Sites like the various StackExchange live and die by the engagement of their user community. The more often people visit the site and post quality questions and valuable answers, the greater the value of the network. It is a positive feedback effect.

Given how crucial user engagement is, I have always found it odd that StackExchange has such a poor user experience unless you are actively on the site at this very moment. For example:

  • There are no mobile apps, although the Website adapts to mobile browsers.
  • The email preferences are hard to find and set.
  • Email notifications can happen from once a day to several times, but there is no real-time, "send me email when I have an update," as Google Groups, GitHub and just about every other modern discussion interface offers.

Why does a site that lives by engagement make it so hard to engage?

One possibility, of course, is that the team that builds, product manages and maintains StackExchange spends all day (and night) on the site from their laptops, and thus cannot relate to users, many of whom do not.

A second possibility is that because they started on a programmer site - StackExchange is an offshoot of Joel Spolsky's Fogcreek Software - their entire mindset, and that of their initial customers, was to do the majority of their work from laptops, and thus keeping a browser window on StackOverflow wasn't a big deal.

A third possibility is that they want to push users to the Web site.
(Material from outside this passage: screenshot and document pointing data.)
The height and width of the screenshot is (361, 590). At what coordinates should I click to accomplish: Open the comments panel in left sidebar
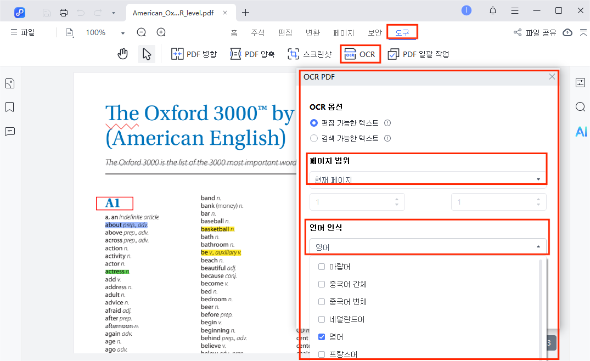[9, 131]
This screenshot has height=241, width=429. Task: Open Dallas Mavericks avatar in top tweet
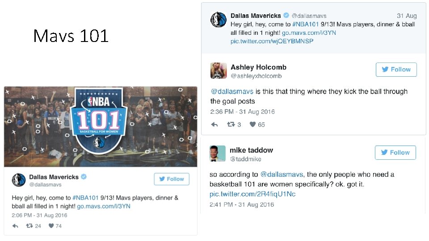click(x=219, y=20)
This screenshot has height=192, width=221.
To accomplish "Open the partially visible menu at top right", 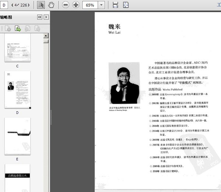I will [x=219, y=5].
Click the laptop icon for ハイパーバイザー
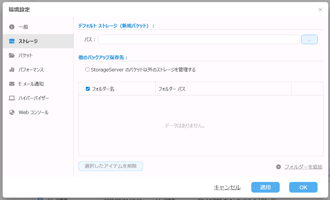 coord(12,98)
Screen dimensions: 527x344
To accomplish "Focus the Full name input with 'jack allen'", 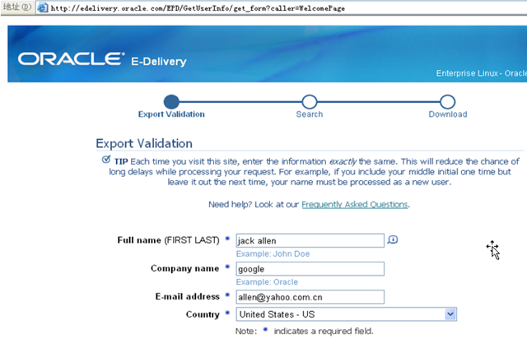I will coord(310,240).

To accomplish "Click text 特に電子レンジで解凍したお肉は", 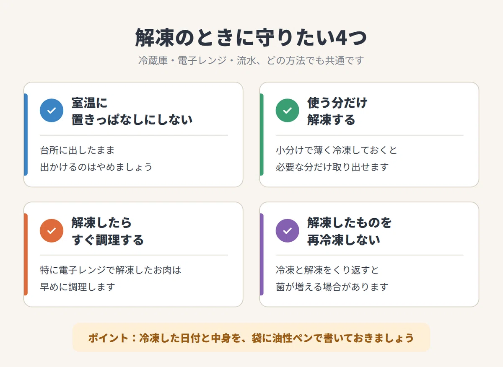I will click(111, 270).
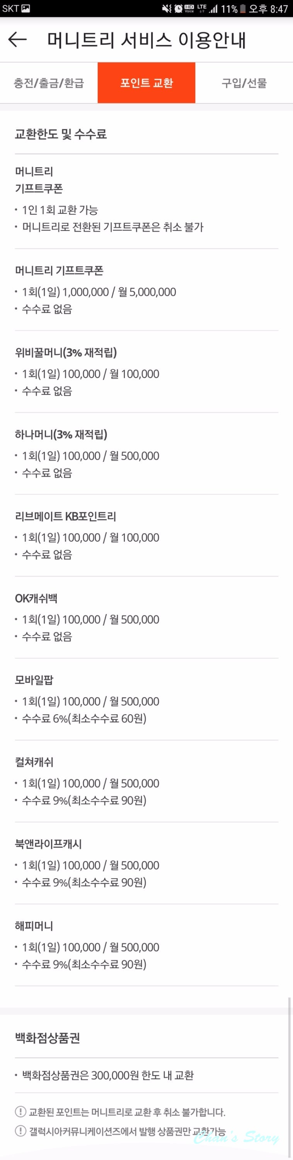The width and height of the screenshot is (293, 1160).
Task: Tap the 모바일팝 fee info line
Action: [83, 720]
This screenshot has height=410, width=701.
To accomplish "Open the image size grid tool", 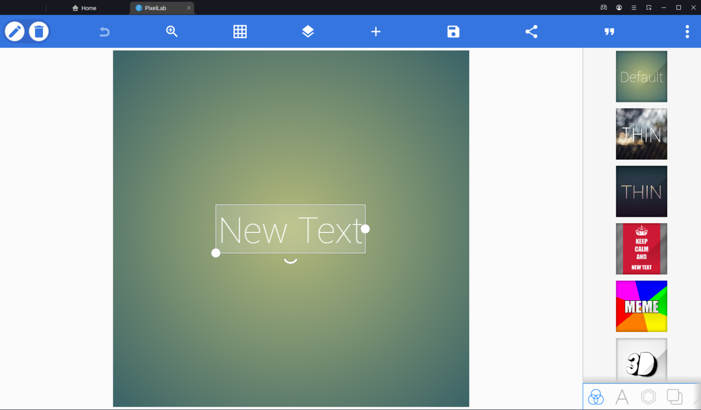I will coord(240,32).
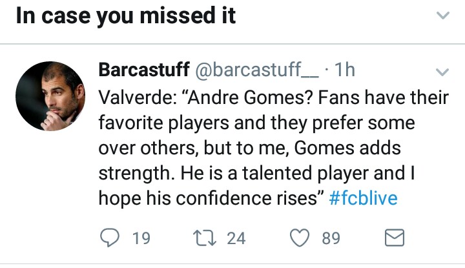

This is a delicate balance that any site must manage between making life easy for its users and encouraging them to behave in a desired fashion.

Let's say you are managing a Website like StackExchange, which depends wholly on user engagement. If you do not make it easy for users to get updates, they will either break right or left:

  • Break right: Users still want to be on your site, and thus will visit more often.
  • Break left: Users find it bothersome to visit your site, and thus will visit less often.

The two considerations are:

  1. How crucial is it to your business that your customers be consistently engaged - on the Website or app on an ongoing basis - as opposed to intermittently engaged, e.g. when notified by email?
  2. How badly will customers want to be on your site if you make it harder for them to use notification paths? In other words, will they break right or break left?

Understanding how much engagement you need from customers and how much the customers need you is crucial to determining how you let them engage.